Even some works have been done to consider the caching strategy design in HCNs for energy efficiency, there still exists much space to develop a more energy-efficient system by combining both the caching mechanism and the base station activation mechanism. Based on this inspiration, we introduce a novel joint caching and activation mechanism by taking the activation mechanism for the base stations and the caching into account. The main contributions of this work can be summarized as follows:

· We take both the caching mechanism and the small base station activation mechanism into consideration, hoping to achieve the maximization of the system energy savings,and then we formulate the problem as a Combination of Caching and Small Base Station Activation Strategy (CCAS), subjecting to knapsack constrains. To prove the superiority of our CCAS, we also compare it with the strategy of only considering content caching and the strategy of all content requests being served by MBS.

· Due to finding the optimal solution is NP-hard, we introduce an approximation algorithm, Quantum-inspired Evolutionary Algorithm (QEA), to iteratively reach the best solutions of our CCAS, which takes advantages in accuracy, global optimality and adaptability[26] compared to common algorithms solving NP-hard problem such as the greedy algorithm. To prove the performance advantages of QEA, we also draw a comparison among QEA, random sleeping algorithm and greedy algorithm.

· To decrease the simulation complexity,we no longer consider the user association problem, instead, we focus on the number and the type of the requests received in each SBS.Thus, we simplify our formation with only two sets of variables to be optimized. On the other hand, a set of mean values are used to replace parameters relevant to user level such as bandwidth and the signal to interference-plus-noise ratio (SINR) between base stations and users.Modifications in the two aspects degrade our problem dimension and thus greatly decrease simulation computation complexity.

The rest of the paper is organized as follows. The system model and problem formulation are described in Section II. In Section III,we propose a quantum-inspired evolutionary algorithm to achieve the best solutions of our proposed CCAS and a classical greedy algorithm as performance comparison, whereas Section IV provides simulation results and numerical analysis. Finally, conclusions are drawn in Section V.

II. SYSTEM MODEL AND PROBLEM FORMULATION

In this section, we first describe the system model and then we formulate the problem as a Combination of Caching and Small Base Station Activation Strategy, which is apparently a NP-hard problem belonging to the category of mixed integer nonlinear programming (MINLP).

2.1 System model

We consider a heterogeneous cellular network consisting of a set of S={1,2,…,s,…,S} of small-cell base stations(SBSs) overlaid by a macro-cell base station (MBS). Those SBSs are cache-capable and can be deactivated when necessary, which can either be pico-cell base stations (PBSs) or femto-cell base stations (FBSs) [19]. In this formulation, S is the total number of SBS, and s is the index of SBS. The transmit power of the MBS is Pm(watt) and the transmit power of SBS s∈S is Ps(watt) where Pm≫Ps. We use a collection of F={1,2,…,f,…,F} to describe F content files which are potential candidates for user requesting, and for every file f∈F, there is a size denoted by Sf≥0(byte) correspondingly. Each SBS sS∈ is endowed with a cache of size Cs≥0(byte), that will be determined which file would be cached in at the beginning of every time slot T≥0 using our CCAS.The caching energy efficiency of SBS s∈S is ωcs≥0(J/byte). Particularly, we denote µsf≥0 the average requesting times in SBS sS∈ for content fF∈ during one time slot.

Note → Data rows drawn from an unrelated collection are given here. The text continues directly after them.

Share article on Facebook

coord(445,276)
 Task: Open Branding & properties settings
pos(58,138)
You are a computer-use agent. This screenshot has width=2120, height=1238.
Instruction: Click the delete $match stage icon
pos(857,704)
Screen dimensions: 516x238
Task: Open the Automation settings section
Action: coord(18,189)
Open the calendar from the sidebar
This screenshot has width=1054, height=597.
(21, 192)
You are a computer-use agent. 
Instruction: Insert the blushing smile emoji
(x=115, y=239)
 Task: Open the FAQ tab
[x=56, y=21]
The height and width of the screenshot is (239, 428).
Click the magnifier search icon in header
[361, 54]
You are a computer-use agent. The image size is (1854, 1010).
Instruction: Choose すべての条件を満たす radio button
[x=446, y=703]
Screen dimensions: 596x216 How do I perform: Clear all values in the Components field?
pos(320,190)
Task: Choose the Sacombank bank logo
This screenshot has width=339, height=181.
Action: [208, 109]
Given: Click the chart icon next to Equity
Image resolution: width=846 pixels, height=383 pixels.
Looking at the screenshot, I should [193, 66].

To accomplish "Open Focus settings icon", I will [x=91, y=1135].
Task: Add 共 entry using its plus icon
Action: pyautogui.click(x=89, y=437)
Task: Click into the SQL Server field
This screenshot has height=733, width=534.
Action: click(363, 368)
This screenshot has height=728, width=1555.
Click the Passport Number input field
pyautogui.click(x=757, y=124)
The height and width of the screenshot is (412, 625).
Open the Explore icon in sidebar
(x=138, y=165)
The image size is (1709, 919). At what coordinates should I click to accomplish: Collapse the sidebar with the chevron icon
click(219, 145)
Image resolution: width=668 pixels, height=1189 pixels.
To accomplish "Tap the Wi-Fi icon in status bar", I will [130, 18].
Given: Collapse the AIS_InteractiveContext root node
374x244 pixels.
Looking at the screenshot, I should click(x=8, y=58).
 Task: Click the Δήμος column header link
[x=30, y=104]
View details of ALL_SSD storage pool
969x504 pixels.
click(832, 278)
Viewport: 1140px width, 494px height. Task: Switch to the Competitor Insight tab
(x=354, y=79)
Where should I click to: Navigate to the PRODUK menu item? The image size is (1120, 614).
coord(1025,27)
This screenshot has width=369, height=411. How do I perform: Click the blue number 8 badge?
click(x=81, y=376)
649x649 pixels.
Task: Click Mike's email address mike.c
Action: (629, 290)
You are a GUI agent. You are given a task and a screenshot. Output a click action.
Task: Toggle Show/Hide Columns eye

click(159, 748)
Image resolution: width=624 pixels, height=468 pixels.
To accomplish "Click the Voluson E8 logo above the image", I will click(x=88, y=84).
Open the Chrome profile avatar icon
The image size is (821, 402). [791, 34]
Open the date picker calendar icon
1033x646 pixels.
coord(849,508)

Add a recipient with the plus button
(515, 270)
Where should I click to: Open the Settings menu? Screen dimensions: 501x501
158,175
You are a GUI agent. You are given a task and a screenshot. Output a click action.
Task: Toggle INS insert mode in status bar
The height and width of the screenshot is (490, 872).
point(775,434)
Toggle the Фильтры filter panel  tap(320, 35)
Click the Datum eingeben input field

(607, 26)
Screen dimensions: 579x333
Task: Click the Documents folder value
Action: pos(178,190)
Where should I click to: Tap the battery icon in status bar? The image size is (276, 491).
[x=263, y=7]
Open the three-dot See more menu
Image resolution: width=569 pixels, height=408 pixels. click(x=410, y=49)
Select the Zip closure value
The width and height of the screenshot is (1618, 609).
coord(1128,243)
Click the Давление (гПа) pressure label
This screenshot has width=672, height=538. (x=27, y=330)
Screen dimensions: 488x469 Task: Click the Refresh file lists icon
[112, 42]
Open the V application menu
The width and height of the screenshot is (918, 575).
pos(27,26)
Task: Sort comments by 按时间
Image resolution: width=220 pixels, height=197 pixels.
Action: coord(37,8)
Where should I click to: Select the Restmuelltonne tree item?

In our formulation, we assume that the MBS is always active, that is to say our activation-deactivation strategy will be applied to SBSs only. Now we describe the requesting and responding process. Every time when new requests for content f∈F arrive at SBS s∈S,there would be three possible occasions:

● The first is that the SBS is active but doesn’t hold the requested content in its’cache, in this case the SBS s will route the content from the MBS through wired link and then transmit it to the user through the wireless link.

● The second one is that the requested content is in the SBS’s cache and at the same time the SBS is active, those requests will be served by the SBS directly.

● The third occasion occurs when the SBS s is in the sleeping state, then the requests will be served by the nearest available MBS. Please notice that we don’t consider cooperations between SBSs, and it can not be promised three exists another active SBS caching the requested content if the current SBS is inactive, therefore, we regulate that the requests will be served by MBS if the current SBS is inactive.

Fig. 1 Three possible requesting-responding occasions

The three possible requesting-responding occasions are described in figure 1. Considering the fact that the introduction of caching is used for reducing back haul transport energy[19][27] and the caching cost will be significantly reduced with the development of caching technology, we don’t consider the scenario that content is routed from the Internet through back haul links to MBSs and transmitted to users, which means that all the contents are available at MBS thus the MBS can satisfies all file requests in its’ coverage range.

2.2 Problem formulation

Taking both the caching mechanism and SBS activation mechanism into consideration,the main problem can be abstracted into two aspects: content placement and SBS deactivation. Thus we use the following binary variables to indicate the status of content placement and SBS activation respectively.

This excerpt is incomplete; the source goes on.